Assessment of a Landsat 8 image of Atiwa District in Ghana using ECHO, Random Forest, Minimum Distance and Maximum Likelihood Classification Algorithms
Remote sensing for land use land cover classification has become a very important and common method since it is faster and more efficient than some land surveying methods. Most research works in recent times indicate that image classification of satellite images for land cover information using remote sensing is the preferred choice. Various methods for image classification have been developed based on different theories or models. In this study, Extraction and Classification of Homogeneous Objects (ECHO), Random Forest, Minimum Distance Classification (MDC) and Maximum Likelihood Classification (MLC) methods are utilised to classify a Landsat 8 image of Atiwa District in the Eastern Region of Ghana. The study area was grouped into forest, bare land, settlement and vegetation land use land cover classes.
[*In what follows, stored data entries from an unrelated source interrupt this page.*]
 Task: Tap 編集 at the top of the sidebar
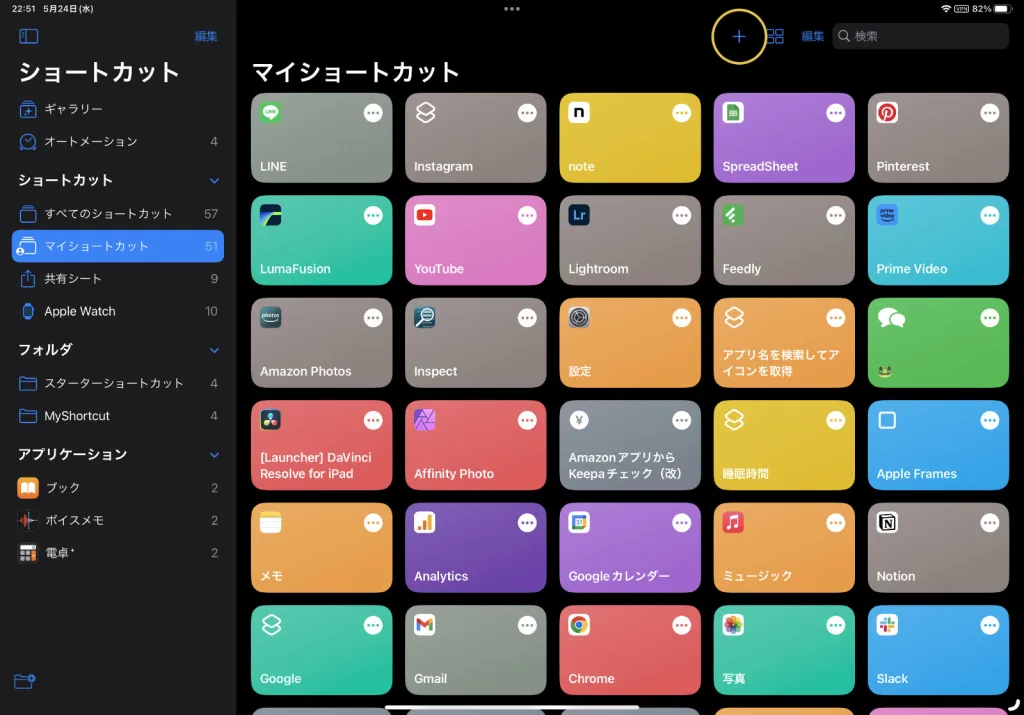point(205,36)
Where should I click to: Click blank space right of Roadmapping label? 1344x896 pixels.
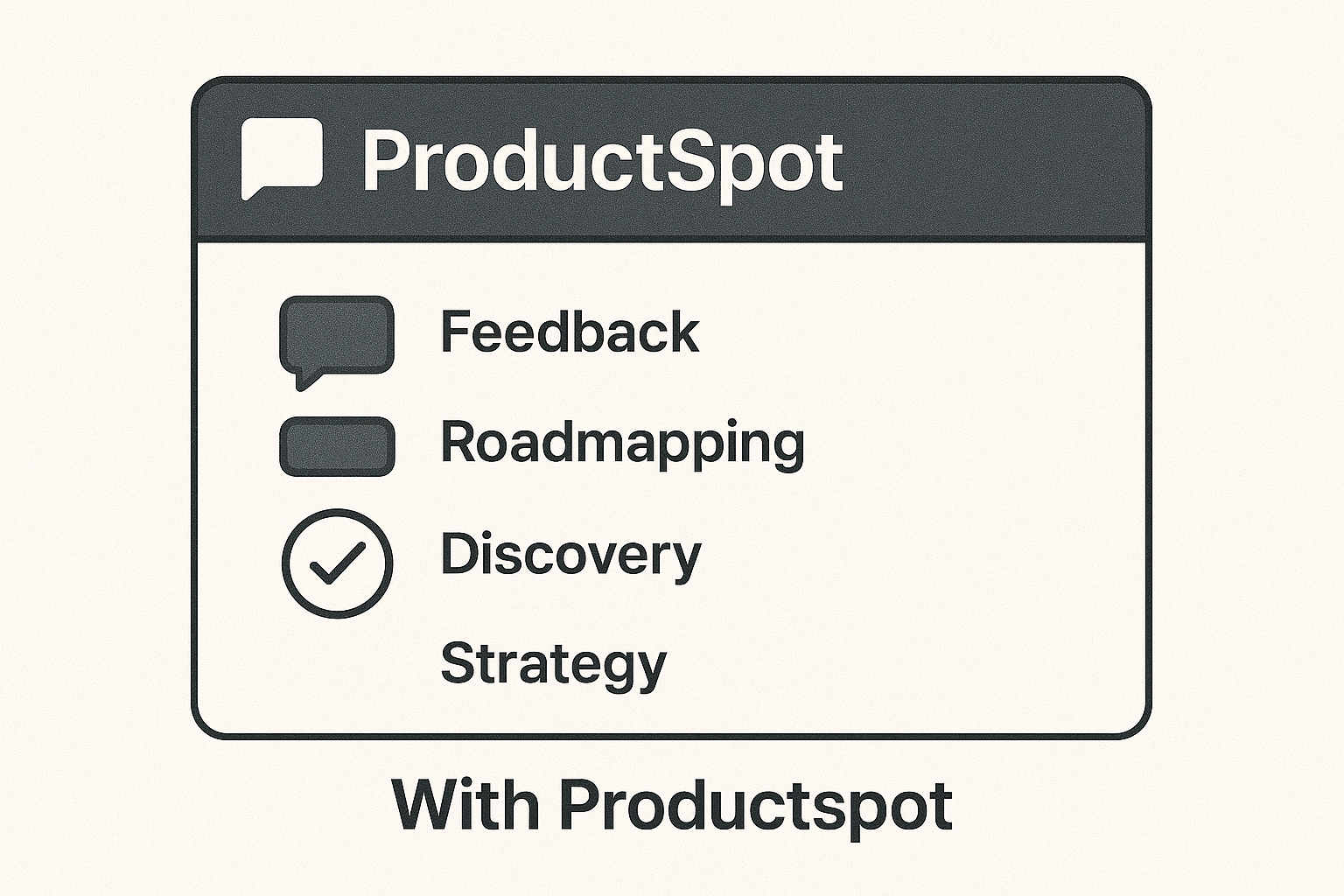pyautogui.click(x=971, y=443)
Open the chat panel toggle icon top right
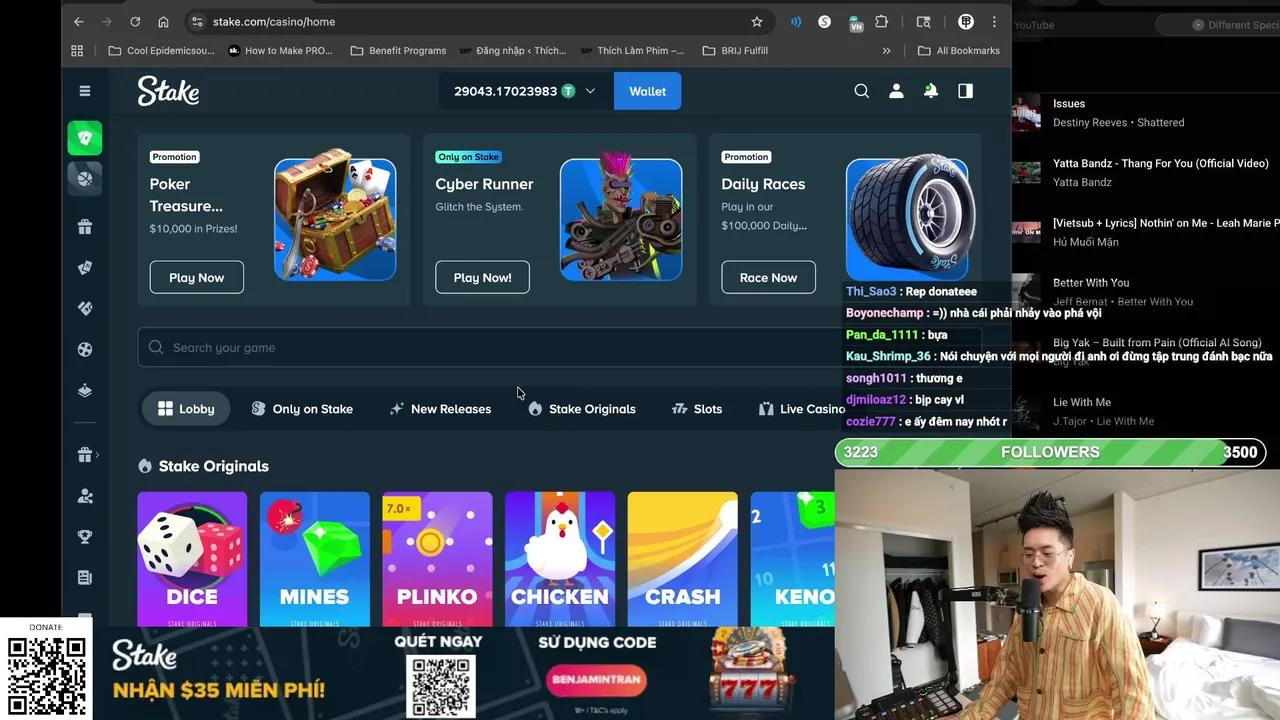The width and height of the screenshot is (1280, 720). (x=963, y=90)
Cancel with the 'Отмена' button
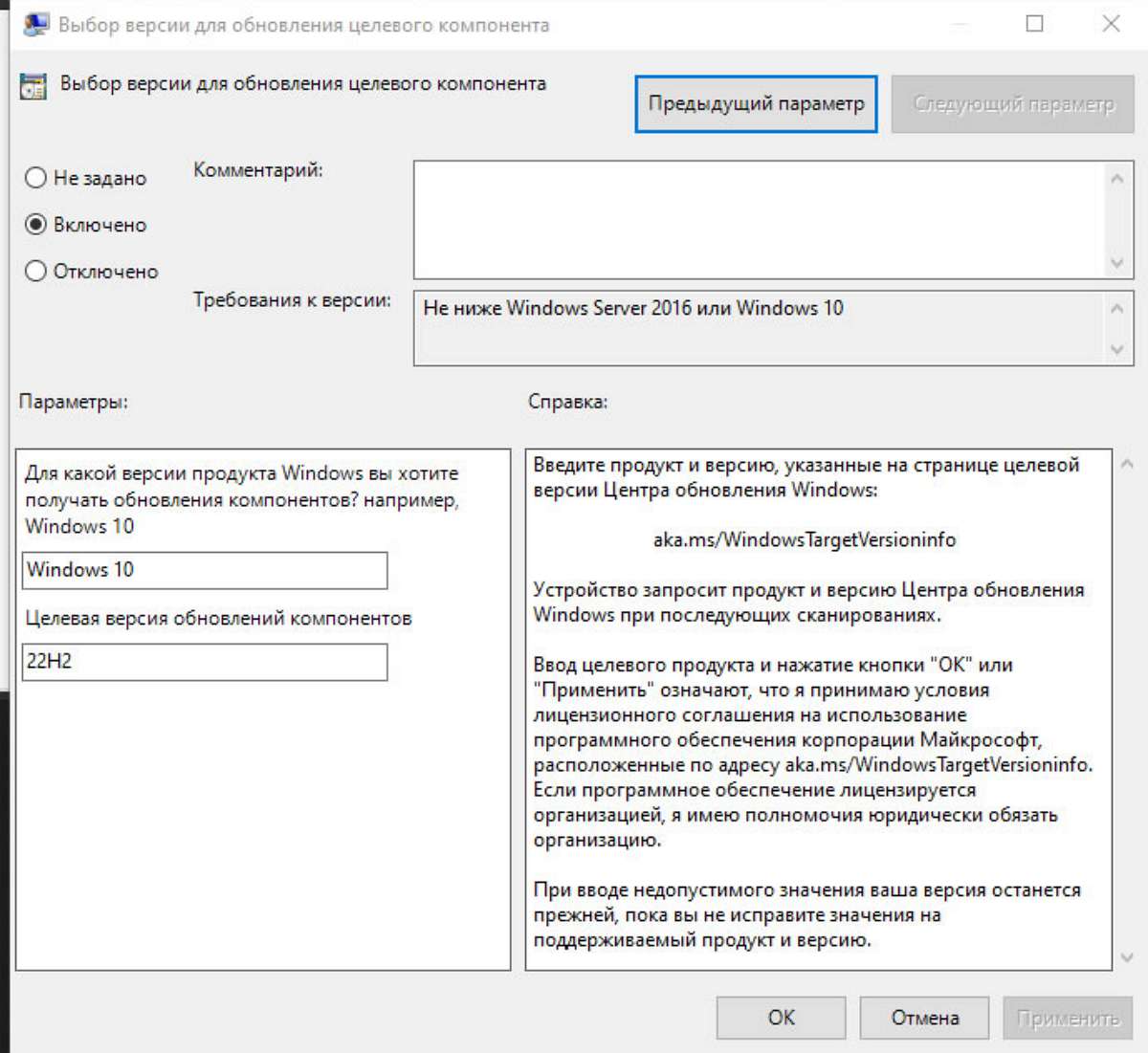Screen dimensions: 1148x1053 (x=924, y=1019)
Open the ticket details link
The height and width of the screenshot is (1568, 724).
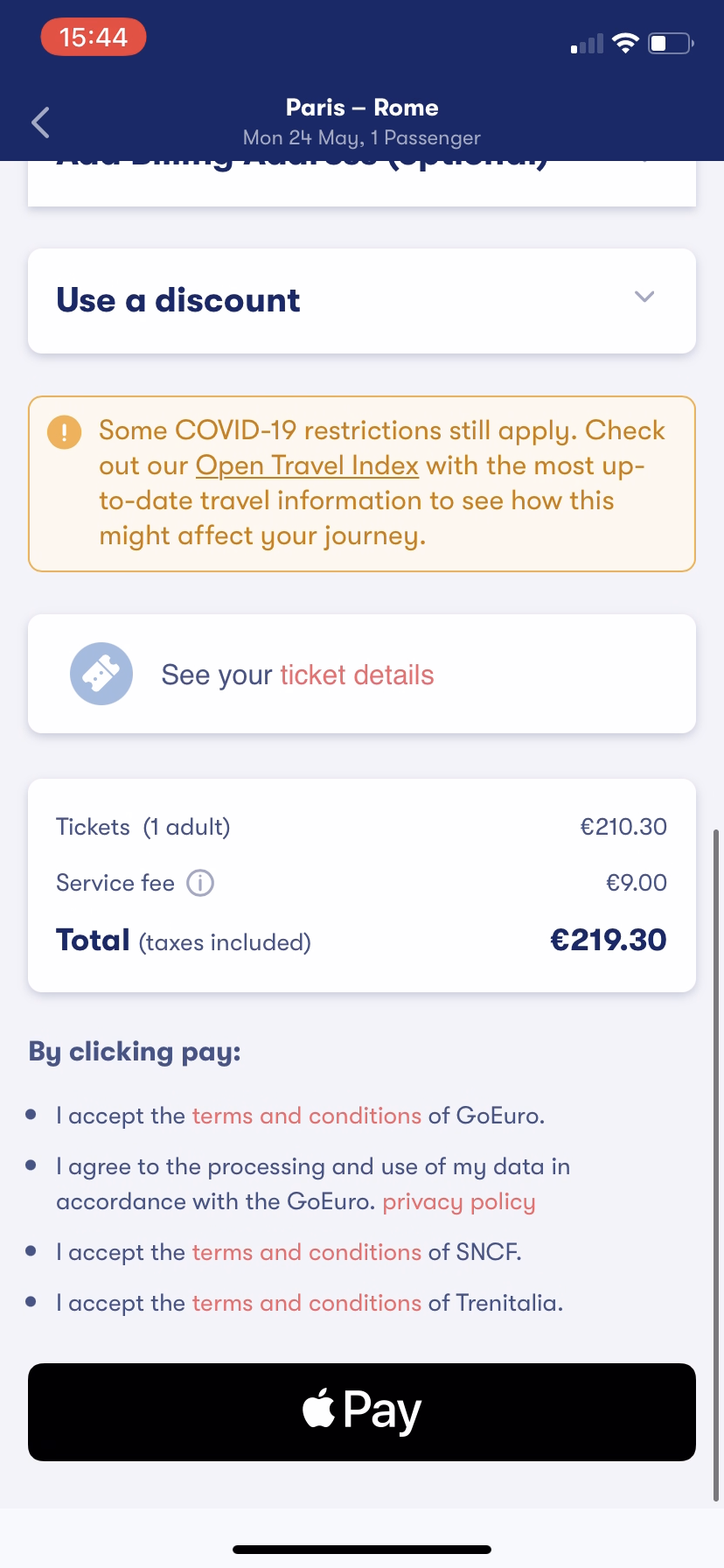357,675
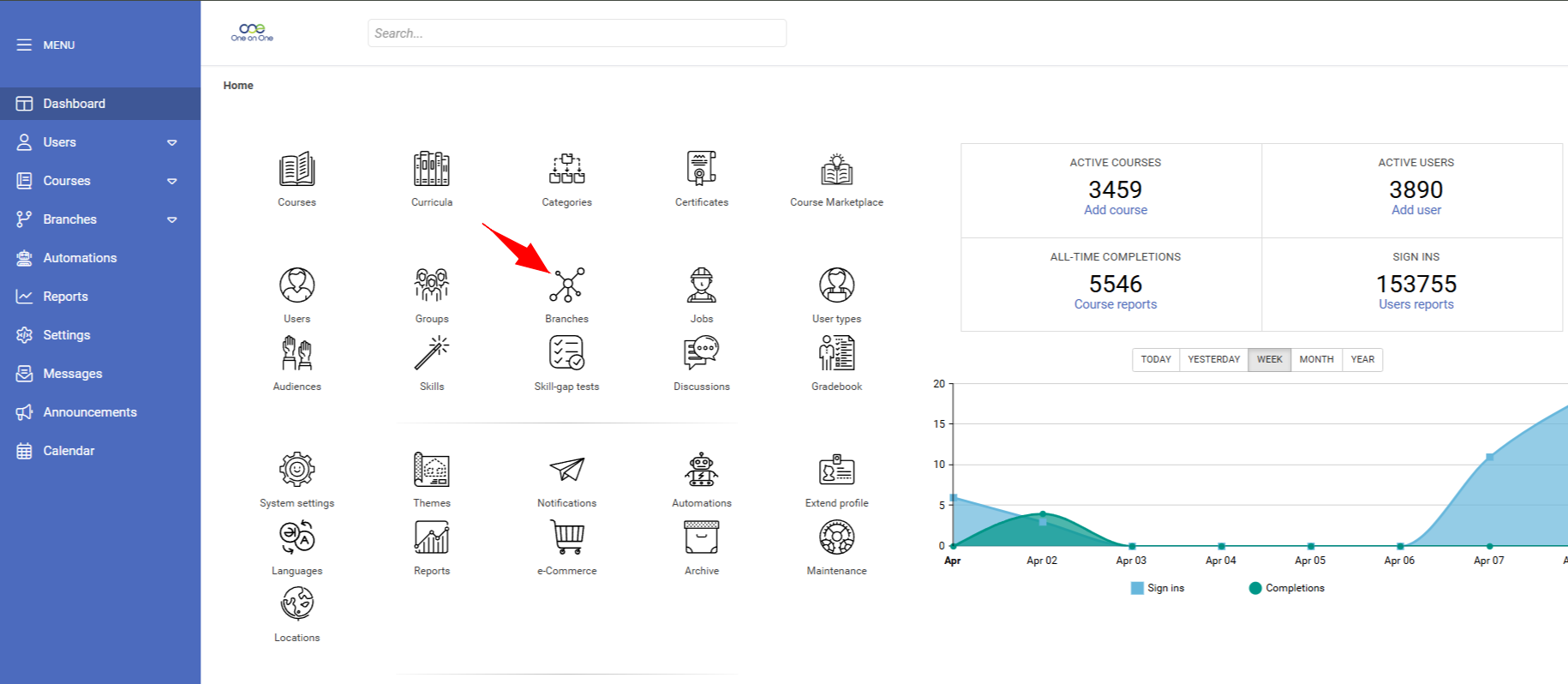1568x684 pixels.
Task: Open the Branches network icon
Action: click(566, 285)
After comparing the results of the four classifiers, the Random Forest classifier produced the highest results with an overall accuracy of 92.37% and kappa of 0.9103 as compared to Minimum Distance with an overall accuracy of 81.58% and kappa of 0.7538, Maximum Likelihood with an overall accuracy of 76.32% and kappa of 0.6822, and ECHO
with an overall accuracy of 74.56% and kappa of 0.6587.